**Input records**.
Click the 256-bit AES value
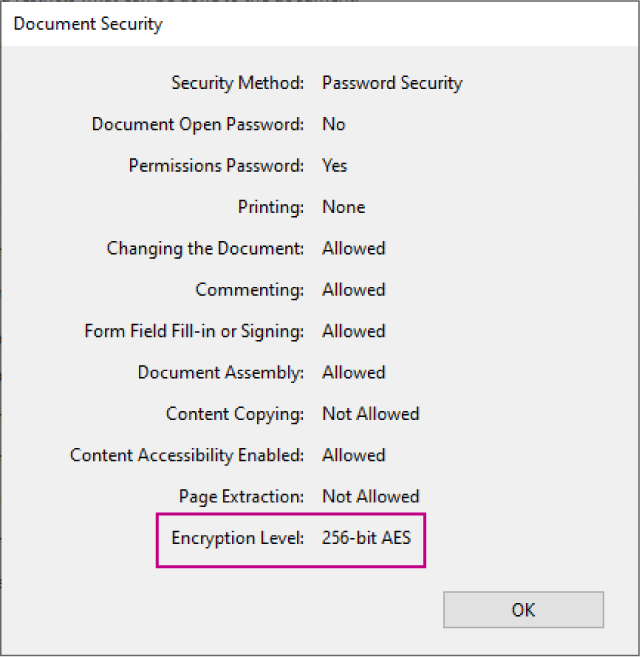This screenshot has height=657, width=640. pyautogui.click(x=366, y=538)
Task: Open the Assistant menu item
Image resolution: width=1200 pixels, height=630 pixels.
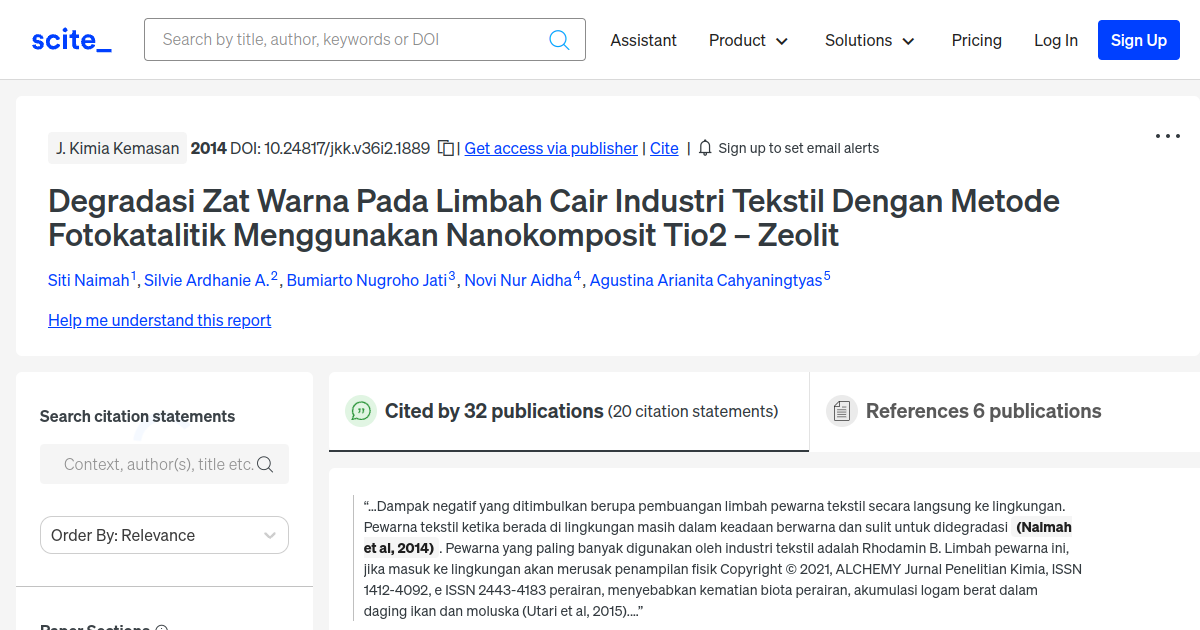Action: click(x=643, y=40)
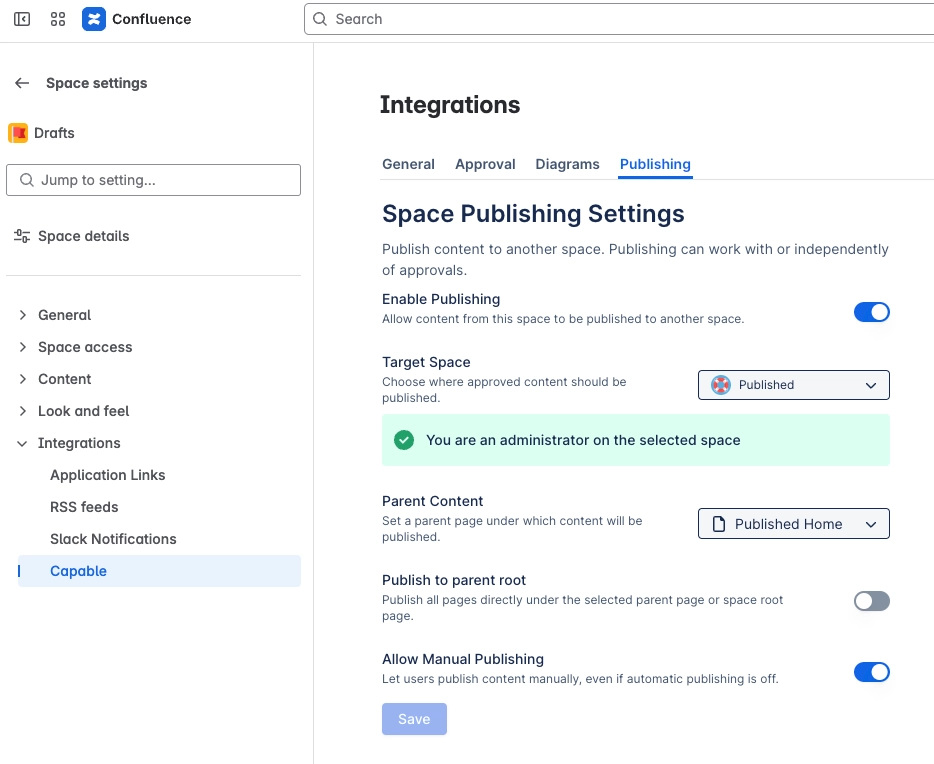Switch to the Approval tab
The width and height of the screenshot is (934, 764).
(x=485, y=164)
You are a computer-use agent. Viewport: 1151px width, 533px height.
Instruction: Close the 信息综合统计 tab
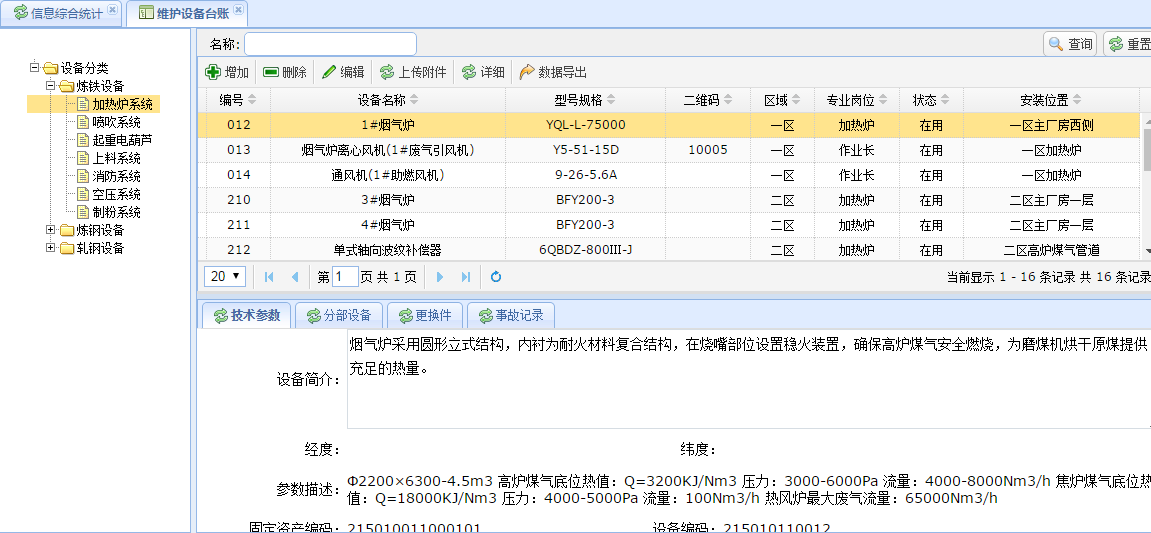tap(112, 10)
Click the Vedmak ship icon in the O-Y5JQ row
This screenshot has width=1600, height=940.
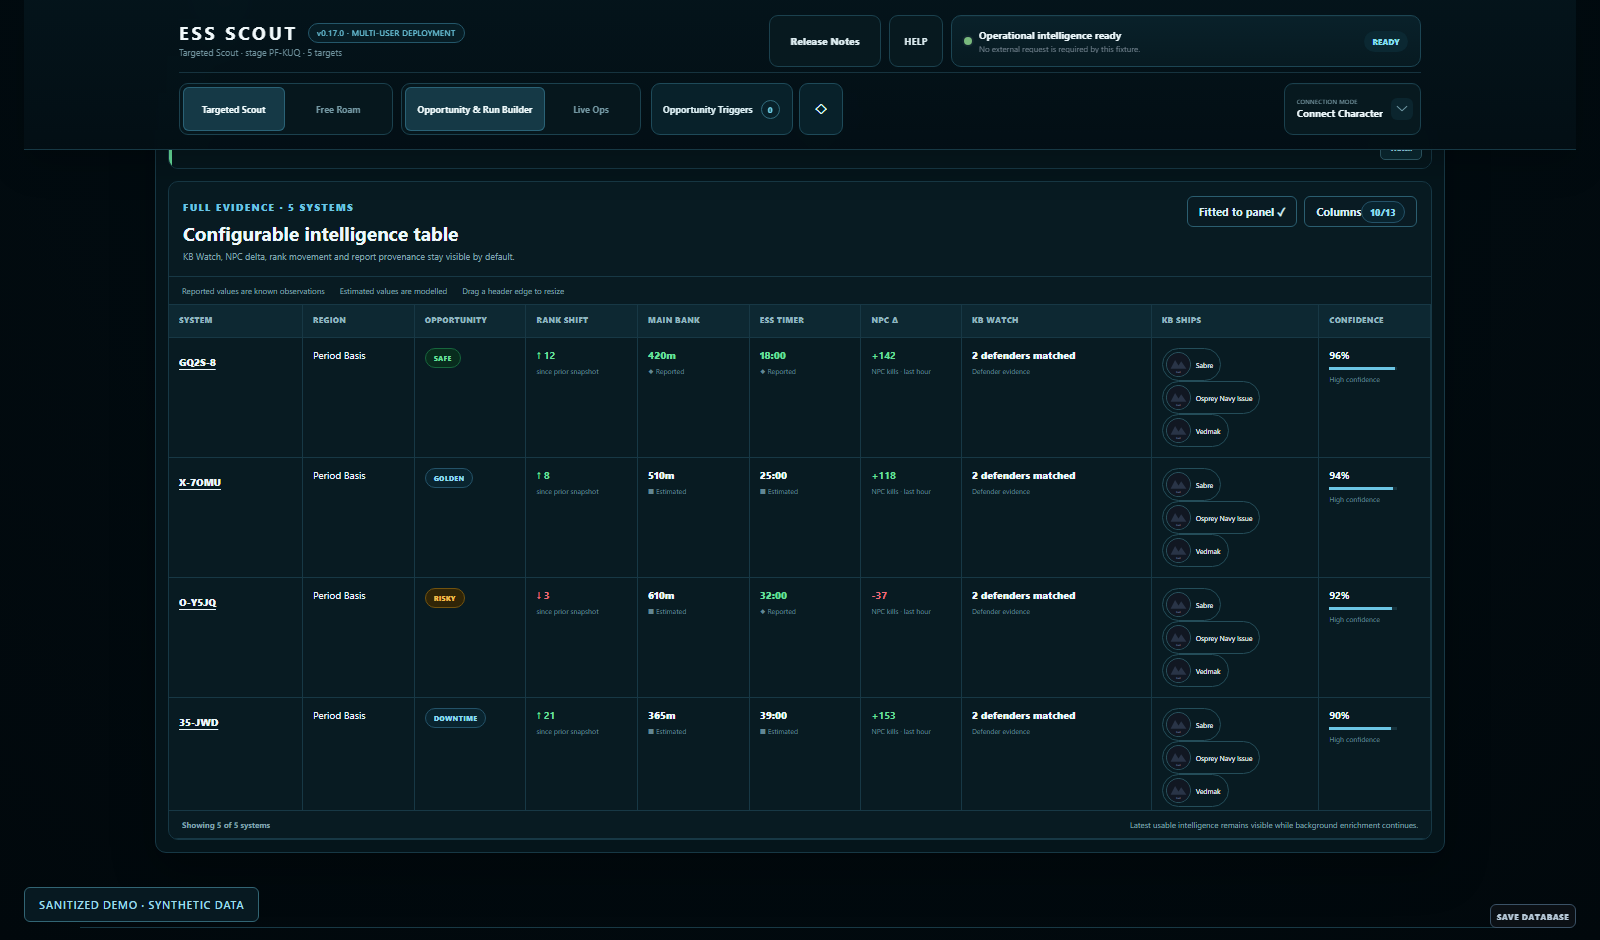[1179, 671]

**Exercise instructions**. Copy out every line of the material above word for word, but leave the pictures out.

**Exercise answer**.
Click the 256-bit AES value
This screenshot has height=657, width=640. pyautogui.click(x=366, y=538)
Task: Open the Assistant menu item
Image resolution: width=1200 pixels, height=630 pixels.
Action: click(x=643, y=40)
Switch to the Approval tab
The width and height of the screenshot is (934, 764).
(x=485, y=164)
You are a computer-use agent. Viewport: 1151px width, 533px height.
Instruction: Close the 信息综合统计 tab
tap(112, 10)
Click the Vedmak ship icon in the O-Y5JQ row
This screenshot has width=1600, height=940.
[1179, 671]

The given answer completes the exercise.